■ EXERCISE ■
Copy the following records word for word, starting at the line that contains "Given: Select 山东济宁市高新区洸河街道 delivery address" and ending after the line that contains "Action: click(511, 102)".

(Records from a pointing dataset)
+++++

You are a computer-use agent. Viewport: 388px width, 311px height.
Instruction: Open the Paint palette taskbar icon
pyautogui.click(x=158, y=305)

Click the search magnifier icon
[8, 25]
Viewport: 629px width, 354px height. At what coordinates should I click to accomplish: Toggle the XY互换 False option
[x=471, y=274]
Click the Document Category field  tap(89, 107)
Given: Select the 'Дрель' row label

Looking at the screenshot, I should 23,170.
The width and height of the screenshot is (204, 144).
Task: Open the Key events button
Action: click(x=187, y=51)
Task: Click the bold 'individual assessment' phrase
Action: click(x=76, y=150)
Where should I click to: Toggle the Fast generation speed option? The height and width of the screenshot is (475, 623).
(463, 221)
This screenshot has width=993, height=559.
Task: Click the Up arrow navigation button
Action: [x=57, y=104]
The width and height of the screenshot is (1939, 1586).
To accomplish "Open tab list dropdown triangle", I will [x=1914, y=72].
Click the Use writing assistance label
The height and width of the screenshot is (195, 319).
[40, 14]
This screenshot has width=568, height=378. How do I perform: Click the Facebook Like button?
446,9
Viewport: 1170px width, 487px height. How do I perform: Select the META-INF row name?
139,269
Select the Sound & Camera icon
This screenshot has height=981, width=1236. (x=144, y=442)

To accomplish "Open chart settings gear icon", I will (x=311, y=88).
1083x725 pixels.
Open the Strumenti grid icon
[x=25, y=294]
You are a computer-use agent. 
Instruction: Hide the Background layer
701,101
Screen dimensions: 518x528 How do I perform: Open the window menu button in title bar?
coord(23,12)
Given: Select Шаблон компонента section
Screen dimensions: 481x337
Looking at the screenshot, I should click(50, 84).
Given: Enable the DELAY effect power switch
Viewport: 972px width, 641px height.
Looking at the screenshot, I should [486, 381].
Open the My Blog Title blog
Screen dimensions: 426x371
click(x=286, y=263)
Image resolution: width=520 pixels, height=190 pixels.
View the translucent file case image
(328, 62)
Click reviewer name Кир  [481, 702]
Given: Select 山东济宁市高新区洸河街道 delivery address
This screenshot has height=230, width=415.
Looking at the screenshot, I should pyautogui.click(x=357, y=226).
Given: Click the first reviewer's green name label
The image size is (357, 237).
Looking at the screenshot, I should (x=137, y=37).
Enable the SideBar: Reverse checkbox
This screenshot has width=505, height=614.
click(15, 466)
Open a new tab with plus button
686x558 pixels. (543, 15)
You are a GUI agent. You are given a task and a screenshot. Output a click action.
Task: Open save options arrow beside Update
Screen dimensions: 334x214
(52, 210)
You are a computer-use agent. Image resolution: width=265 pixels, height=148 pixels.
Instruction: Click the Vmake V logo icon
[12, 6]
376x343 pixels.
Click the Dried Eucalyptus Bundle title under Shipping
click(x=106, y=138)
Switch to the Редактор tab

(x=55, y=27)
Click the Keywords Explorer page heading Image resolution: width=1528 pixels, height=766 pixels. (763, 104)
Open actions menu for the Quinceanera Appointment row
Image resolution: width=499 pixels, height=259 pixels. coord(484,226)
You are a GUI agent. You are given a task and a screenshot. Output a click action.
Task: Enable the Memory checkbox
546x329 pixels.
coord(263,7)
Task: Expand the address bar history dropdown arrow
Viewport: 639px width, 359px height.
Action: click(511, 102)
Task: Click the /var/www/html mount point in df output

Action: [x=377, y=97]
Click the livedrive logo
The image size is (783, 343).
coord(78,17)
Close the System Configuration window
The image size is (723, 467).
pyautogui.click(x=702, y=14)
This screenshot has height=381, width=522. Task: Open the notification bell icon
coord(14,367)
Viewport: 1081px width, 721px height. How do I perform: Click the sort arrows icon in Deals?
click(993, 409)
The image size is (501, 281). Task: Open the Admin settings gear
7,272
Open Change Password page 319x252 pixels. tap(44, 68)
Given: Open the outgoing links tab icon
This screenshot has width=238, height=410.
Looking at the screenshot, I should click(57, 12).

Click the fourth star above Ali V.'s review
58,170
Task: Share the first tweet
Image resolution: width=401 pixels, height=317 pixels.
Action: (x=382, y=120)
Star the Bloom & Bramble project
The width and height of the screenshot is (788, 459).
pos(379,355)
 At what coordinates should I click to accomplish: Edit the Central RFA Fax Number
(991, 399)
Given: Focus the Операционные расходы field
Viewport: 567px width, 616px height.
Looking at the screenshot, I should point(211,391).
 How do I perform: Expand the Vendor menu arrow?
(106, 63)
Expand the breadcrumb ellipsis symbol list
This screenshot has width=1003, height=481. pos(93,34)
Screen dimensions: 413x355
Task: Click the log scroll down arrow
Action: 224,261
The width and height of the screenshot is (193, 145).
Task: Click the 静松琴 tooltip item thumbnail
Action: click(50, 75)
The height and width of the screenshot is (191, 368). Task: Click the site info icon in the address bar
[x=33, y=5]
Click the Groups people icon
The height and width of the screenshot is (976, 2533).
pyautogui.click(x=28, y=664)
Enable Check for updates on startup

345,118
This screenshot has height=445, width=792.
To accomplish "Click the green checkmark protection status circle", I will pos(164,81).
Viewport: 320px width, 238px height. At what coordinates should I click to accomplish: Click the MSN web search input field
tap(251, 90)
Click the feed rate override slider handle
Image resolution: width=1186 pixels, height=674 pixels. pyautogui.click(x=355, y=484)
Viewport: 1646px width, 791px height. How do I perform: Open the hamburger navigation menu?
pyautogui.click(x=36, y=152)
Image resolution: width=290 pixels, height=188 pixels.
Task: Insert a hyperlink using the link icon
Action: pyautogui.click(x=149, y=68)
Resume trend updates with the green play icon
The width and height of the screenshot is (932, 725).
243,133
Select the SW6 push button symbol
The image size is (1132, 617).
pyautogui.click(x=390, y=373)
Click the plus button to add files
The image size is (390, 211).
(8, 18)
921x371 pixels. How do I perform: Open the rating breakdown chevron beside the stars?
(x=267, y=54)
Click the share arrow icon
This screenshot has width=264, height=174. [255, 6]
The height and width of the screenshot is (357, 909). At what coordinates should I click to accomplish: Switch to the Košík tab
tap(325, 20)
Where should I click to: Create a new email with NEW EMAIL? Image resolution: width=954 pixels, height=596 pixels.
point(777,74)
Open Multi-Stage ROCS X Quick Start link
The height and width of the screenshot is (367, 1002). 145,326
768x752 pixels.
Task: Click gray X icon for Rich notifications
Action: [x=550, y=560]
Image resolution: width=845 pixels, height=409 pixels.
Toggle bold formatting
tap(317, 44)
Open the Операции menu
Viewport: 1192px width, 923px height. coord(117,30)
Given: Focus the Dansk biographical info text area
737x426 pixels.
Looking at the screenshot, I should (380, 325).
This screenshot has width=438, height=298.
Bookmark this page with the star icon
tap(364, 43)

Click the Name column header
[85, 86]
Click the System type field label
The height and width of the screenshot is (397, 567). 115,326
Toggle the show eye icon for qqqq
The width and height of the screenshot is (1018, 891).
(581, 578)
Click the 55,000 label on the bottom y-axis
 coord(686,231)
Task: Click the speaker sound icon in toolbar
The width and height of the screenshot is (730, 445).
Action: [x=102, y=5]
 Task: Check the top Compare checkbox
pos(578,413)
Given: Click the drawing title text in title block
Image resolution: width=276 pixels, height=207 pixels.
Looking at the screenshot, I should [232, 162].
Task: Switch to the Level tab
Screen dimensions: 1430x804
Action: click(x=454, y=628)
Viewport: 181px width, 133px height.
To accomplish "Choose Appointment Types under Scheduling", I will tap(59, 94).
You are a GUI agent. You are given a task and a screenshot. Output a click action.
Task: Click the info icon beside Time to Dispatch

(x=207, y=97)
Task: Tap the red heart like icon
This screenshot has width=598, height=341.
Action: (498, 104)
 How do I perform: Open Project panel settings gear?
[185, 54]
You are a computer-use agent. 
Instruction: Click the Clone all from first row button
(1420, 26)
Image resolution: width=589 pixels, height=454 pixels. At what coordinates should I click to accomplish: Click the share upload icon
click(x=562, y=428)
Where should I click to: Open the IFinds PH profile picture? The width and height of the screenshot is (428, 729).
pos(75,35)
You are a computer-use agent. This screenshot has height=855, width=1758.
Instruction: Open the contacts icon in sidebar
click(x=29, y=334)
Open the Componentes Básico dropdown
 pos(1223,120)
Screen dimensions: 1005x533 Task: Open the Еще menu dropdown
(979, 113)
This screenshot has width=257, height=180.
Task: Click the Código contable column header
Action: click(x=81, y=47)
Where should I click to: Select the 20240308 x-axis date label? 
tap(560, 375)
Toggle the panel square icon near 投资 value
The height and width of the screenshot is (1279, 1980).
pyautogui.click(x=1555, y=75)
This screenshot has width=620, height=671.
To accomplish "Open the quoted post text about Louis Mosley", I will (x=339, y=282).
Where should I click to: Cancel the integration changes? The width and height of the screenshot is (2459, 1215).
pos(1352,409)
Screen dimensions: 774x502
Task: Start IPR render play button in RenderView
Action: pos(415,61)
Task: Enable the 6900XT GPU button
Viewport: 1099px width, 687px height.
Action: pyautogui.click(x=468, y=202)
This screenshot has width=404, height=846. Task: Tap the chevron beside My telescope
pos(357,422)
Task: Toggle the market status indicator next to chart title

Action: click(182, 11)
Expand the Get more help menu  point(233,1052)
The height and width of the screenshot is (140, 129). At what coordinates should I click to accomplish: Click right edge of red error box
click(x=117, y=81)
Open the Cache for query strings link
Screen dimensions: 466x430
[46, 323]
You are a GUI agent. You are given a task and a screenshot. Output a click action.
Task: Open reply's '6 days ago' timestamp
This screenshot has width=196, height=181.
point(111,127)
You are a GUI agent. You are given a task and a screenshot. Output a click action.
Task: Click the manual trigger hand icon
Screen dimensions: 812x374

+++++

■ THE SOLUTION ■
Given: Select 山东济宁市高新区洸河街道 delivery address
This screenshot has height=230, width=415.
Looking at the screenshot, I should pyautogui.click(x=357, y=226).
Given: Click the first reviewer's green name label
The image size is (357, 237).
Looking at the screenshot, I should (x=137, y=37).
Enable the SideBar: Reverse checkbox
This screenshot has width=505, height=614.
click(15, 466)
Open a new tab with plus button
686x558 pixels. (543, 15)
You are a GUI agent. You are given a task and a screenshot. Output a click action.
Task: Open save options arrow beside Update
Screen dimensions: 334x214
(52, 210)
You are a computer-use agent. Image resolution: width=265 pixels, height=148 pixels.
Instruction: Click the Vmake V logo icon
[12, 6]
376x343 pixels.
Click the Dried Eucalyptus Bundle title under Shipping
click(x=106, y=138)
Switch to the Редактор tab

(x=55, y=27)
Click the Keywords Explorer page heading Image resolution: width=1528 pixels, height=766 pixels. (763, 104)
Open actions menu for the Quinceanera Appointment row
Image resolution: width=499 pixels, height=259 pixels. coord(484,226)
You are a GUI agent. You are given a task and a screenshot. Output a click action.
Task: Enable the Memory checkbox
546x329 pixels.
coord(263,7)
Task: Expand the address bar history dropdown arrow
Viewport: 639px width, 359px height.
Action: click(511, 102)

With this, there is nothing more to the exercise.